= Beginning of Section =

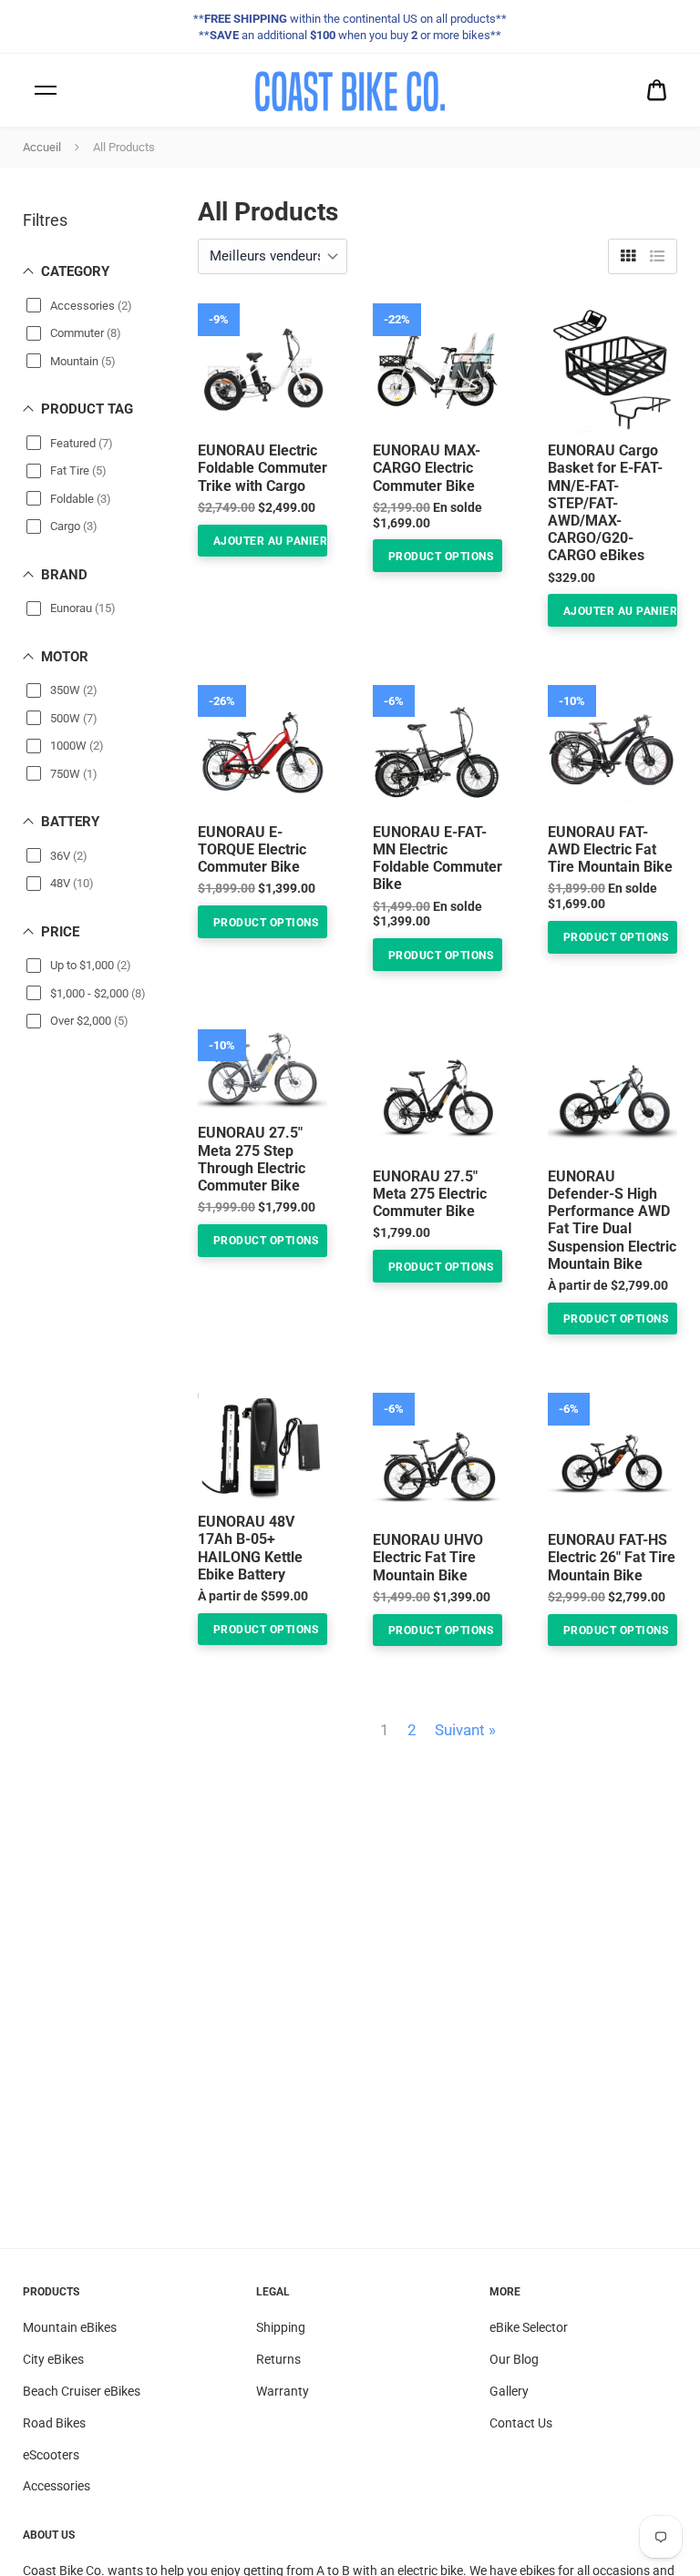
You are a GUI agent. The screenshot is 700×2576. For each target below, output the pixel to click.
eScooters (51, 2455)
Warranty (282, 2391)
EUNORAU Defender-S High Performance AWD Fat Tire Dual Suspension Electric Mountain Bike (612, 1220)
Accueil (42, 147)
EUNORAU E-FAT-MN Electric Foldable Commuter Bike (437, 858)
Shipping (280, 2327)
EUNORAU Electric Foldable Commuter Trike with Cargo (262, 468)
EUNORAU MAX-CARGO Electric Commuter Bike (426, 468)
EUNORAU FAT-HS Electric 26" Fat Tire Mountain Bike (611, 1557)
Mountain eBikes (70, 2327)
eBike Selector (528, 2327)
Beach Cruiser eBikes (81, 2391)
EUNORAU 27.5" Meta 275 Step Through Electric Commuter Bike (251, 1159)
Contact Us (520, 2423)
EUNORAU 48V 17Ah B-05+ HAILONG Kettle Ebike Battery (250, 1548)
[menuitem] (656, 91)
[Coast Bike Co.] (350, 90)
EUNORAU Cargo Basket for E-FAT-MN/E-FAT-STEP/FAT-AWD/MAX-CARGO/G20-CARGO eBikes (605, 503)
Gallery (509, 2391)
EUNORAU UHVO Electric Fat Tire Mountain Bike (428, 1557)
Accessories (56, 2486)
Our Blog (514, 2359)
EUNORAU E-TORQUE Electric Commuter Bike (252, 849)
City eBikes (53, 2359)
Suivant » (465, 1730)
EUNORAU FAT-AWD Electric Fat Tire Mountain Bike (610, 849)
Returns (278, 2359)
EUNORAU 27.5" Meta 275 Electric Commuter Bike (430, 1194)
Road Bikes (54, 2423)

= End of Section =

For each line above that carries the word "Meta", copy it out.

EUNORAU 27.5" Meta 275 Step Through Electric Commuter Bike (251, 1159)
EUNORAU 27.5" Meta 275 Electric Commuter Bike (430, 1194)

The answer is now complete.